Transform cheap seeds into nutrient-dense sprouts. Here are instructions for a variety of seeds. Change the water a few times a day for about a week, and you can stop worrying about the salmonella risk of factory sprouting.
Using less nutrients and water to (debatably) produce higher yields, growing without dirt provides plenty of opportunities to geek out about nutrient levels, ph, EC, etc. Don’t let this stop you from getting started: it matters to optimize, but plants are pretty robust. DIY systems abound.
We’re flushing away ideal nutrient mixes for plants, along with clean water, every time we use the facilities. Not for the meek, a DIY composting toilet uses no water and results in a carbon-nitrogen-balanced mix ready to compost. Ready-to-print usage instructions here (pdf); I use biochar instead of sawdust.
Catch it and water your plants (and you, if you have a metal roof).
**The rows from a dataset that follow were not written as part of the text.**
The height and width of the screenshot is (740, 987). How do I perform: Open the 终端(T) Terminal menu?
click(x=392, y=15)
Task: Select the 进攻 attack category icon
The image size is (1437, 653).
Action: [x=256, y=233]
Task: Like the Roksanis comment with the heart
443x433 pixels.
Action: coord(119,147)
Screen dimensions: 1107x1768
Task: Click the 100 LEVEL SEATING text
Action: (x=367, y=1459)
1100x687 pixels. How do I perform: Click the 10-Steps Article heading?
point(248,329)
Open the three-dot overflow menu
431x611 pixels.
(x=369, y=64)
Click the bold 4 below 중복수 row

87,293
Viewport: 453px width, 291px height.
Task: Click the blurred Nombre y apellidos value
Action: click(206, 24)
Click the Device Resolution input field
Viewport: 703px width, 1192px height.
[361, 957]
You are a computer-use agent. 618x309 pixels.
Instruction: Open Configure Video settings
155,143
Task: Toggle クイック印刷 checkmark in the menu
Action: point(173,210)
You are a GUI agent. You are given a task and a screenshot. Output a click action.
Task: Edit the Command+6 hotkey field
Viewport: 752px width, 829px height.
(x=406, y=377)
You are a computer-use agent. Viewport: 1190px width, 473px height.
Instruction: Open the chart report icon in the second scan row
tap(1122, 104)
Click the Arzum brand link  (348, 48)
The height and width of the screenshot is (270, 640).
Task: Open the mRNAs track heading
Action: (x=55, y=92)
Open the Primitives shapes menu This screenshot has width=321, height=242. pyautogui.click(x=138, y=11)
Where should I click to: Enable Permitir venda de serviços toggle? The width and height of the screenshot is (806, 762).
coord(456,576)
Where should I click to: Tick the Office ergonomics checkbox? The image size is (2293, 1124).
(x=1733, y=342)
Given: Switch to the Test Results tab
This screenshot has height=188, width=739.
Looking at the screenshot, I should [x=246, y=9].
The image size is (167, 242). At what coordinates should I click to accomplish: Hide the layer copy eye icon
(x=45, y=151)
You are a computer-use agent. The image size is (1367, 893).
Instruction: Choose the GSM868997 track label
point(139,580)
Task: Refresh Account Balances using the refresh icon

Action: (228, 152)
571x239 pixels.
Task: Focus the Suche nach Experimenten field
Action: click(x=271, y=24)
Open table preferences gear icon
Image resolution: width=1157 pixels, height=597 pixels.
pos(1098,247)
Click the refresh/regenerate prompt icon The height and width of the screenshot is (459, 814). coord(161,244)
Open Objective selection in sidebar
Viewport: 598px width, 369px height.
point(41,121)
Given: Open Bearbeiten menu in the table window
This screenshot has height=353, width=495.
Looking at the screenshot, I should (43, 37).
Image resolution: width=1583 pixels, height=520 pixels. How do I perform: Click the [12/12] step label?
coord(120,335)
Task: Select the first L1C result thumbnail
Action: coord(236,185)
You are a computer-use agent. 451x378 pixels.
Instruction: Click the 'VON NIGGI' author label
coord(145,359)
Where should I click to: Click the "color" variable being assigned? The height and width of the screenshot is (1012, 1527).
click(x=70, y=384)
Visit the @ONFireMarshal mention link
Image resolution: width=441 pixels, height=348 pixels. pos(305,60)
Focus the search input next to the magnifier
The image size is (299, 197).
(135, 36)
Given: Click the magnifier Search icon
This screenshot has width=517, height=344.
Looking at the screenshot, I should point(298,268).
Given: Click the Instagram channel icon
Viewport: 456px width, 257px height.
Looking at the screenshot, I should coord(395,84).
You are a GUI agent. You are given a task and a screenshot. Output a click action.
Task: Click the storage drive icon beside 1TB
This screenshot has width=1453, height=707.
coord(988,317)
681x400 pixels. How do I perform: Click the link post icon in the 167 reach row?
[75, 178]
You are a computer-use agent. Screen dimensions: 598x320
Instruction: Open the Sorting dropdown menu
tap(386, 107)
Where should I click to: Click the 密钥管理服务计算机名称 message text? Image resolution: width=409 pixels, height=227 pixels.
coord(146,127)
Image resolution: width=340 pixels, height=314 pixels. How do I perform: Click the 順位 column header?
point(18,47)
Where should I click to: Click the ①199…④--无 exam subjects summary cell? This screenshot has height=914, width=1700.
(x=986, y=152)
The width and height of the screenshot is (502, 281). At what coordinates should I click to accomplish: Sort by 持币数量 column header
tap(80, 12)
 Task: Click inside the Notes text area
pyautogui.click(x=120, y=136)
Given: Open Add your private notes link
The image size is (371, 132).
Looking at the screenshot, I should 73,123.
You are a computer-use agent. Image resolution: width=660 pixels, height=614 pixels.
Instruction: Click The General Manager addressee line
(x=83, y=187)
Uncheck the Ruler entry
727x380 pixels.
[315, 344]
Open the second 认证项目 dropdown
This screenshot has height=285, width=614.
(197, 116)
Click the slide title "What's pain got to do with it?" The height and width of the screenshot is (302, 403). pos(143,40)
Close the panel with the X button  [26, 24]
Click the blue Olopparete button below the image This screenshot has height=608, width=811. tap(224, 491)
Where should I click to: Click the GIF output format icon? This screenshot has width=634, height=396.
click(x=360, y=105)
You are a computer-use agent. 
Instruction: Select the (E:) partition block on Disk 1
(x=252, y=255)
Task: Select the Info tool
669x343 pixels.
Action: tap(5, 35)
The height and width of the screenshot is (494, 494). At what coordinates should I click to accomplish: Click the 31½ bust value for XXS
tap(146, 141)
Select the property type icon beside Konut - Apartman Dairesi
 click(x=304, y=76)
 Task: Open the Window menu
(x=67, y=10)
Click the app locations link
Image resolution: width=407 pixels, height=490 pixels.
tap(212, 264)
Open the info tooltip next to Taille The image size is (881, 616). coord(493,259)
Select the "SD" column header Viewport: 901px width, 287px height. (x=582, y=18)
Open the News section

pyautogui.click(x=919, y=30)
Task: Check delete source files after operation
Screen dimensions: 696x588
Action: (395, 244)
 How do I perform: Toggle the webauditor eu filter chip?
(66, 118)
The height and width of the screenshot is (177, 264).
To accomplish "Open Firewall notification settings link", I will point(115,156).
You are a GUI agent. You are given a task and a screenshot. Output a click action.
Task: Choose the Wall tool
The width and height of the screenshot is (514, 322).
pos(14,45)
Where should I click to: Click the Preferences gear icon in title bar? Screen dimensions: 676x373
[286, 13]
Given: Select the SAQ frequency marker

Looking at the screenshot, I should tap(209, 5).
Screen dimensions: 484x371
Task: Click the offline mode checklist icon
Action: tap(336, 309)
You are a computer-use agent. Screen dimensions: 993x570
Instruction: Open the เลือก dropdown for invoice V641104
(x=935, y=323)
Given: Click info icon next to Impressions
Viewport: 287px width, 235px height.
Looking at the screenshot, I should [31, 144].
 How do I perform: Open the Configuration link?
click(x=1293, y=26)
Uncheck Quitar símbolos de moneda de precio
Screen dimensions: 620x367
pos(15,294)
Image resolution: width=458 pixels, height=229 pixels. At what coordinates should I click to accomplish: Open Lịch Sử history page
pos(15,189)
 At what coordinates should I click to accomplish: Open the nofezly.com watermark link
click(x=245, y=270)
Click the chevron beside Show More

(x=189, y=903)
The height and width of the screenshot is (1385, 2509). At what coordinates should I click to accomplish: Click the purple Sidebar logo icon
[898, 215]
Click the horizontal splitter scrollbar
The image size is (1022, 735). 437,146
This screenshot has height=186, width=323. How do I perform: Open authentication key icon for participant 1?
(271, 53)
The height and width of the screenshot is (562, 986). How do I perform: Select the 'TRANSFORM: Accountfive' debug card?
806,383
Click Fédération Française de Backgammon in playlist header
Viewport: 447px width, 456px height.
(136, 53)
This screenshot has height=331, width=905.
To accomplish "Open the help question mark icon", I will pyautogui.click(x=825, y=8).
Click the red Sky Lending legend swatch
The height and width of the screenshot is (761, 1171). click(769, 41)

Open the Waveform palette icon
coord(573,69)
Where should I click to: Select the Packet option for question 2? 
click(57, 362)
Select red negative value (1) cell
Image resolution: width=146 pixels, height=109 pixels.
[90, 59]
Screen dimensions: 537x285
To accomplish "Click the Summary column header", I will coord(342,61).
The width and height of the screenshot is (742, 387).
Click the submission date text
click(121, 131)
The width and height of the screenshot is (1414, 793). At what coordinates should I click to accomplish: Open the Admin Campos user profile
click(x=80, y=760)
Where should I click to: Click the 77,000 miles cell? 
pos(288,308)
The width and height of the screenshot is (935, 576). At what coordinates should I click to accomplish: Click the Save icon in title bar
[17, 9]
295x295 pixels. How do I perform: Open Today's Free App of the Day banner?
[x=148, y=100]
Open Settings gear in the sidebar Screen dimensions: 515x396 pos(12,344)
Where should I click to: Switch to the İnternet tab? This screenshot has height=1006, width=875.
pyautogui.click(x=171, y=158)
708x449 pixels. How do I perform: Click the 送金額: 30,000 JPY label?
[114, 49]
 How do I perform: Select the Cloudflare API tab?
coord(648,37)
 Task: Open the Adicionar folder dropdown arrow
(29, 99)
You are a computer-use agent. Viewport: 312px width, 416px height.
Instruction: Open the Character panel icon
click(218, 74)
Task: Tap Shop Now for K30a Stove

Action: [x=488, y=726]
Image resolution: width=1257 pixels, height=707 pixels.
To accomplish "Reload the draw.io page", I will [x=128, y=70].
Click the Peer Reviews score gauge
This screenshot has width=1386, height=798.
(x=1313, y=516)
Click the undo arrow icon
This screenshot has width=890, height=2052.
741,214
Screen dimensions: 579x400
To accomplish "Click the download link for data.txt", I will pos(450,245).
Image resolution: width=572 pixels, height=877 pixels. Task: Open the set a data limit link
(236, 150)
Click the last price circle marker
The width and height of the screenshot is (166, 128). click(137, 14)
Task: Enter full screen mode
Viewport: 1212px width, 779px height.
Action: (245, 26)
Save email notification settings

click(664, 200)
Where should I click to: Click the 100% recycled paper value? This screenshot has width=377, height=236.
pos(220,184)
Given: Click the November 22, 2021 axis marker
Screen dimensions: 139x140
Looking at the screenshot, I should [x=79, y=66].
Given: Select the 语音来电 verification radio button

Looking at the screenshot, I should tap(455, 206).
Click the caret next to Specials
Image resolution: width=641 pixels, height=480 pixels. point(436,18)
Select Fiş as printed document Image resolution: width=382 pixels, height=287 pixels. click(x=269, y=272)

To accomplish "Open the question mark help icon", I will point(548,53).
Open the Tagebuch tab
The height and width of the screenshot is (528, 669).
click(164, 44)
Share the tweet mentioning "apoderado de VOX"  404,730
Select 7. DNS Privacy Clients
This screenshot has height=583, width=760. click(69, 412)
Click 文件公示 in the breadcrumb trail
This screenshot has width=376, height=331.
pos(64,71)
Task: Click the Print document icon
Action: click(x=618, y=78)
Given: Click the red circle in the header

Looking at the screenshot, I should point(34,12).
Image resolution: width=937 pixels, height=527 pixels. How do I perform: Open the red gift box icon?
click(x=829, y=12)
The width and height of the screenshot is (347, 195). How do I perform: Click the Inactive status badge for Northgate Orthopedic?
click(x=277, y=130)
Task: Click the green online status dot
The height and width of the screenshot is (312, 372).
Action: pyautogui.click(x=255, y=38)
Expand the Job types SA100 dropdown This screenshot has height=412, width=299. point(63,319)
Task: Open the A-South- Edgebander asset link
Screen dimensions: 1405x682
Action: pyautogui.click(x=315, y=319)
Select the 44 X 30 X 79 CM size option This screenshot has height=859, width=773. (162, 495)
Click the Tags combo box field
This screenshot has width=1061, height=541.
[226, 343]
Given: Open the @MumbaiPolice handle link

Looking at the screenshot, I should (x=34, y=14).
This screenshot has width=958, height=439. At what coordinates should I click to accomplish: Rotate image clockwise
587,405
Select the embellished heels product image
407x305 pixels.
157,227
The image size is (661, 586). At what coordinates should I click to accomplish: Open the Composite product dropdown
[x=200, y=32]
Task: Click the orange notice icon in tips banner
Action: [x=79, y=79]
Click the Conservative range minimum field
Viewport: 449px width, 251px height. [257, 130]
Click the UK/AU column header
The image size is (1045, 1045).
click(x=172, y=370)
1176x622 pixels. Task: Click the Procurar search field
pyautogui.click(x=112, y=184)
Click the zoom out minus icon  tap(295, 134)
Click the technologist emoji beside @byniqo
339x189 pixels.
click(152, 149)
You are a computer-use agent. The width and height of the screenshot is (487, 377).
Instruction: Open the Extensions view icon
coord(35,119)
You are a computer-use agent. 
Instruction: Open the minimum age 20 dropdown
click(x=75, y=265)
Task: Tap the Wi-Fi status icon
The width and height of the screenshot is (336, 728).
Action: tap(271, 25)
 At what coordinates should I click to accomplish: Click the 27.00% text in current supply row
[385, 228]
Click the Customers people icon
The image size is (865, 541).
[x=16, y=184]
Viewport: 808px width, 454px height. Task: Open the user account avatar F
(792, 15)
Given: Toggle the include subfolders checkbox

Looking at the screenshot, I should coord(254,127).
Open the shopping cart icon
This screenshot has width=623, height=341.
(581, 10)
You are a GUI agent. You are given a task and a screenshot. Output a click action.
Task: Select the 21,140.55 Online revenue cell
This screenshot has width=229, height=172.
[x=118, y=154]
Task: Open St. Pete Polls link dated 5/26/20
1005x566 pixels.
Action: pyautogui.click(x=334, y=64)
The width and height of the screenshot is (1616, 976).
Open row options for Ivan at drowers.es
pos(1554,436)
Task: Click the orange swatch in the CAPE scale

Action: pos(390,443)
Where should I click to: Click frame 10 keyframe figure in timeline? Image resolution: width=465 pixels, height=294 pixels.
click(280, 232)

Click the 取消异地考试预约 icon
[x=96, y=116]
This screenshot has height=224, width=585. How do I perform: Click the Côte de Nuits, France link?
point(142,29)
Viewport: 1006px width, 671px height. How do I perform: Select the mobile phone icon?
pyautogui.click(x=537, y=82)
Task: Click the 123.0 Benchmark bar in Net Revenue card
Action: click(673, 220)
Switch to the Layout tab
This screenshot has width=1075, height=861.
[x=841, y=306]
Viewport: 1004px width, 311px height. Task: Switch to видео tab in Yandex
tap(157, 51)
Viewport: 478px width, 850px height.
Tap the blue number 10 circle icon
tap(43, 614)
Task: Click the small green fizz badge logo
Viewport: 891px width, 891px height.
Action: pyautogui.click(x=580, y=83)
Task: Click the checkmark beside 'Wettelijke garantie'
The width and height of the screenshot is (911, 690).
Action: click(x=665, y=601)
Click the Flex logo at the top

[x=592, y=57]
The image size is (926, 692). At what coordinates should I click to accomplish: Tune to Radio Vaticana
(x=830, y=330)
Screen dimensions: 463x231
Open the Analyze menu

Very approachable and modular to build your own, whether 25 or 2500 gallons.
1 Gallon apple juice + 1 cup sugar + some bread yeast with a balloon + holes covering the top = a drinkable cider you’ll wish you’d discovered in high school. Get fancier to your heart’s content; I particularly like clone kits.
Simplest setups are little more than hot plates, tea kettles, and copper tubing. Fanciness abounds. You’re probably not going to go blind, but you probably will get arrested.
Do groundbreaking research
Mikey and Wendy’s temperature-controlled fermenting, Eric’s web-connected aquaponics, Marcin’s tractor: the internet has almost as many DIY, open-source sustainability geeks as it does cats. Physical computing tools and a willingness to tinker let anybody do fundamental research into how food actually grows. By the way, we just learned that plants appear to talk to each other.
Total cost: $655, or $44 less than a non-contract iPhone.
Payback period should be less than a year (via savings in food and drink), and your homestead will be significantly sexier than a Zynga-Warcraft collaboration that lets you grow virtual food in Pandaria.
Yeah, it’s just an intro kit that’ll give you some low-quality results: the cider is more Zima than Ace. But isn’t that more worthwhile than paying to have a slightly-smaller gadget that gives you lower-quality directions?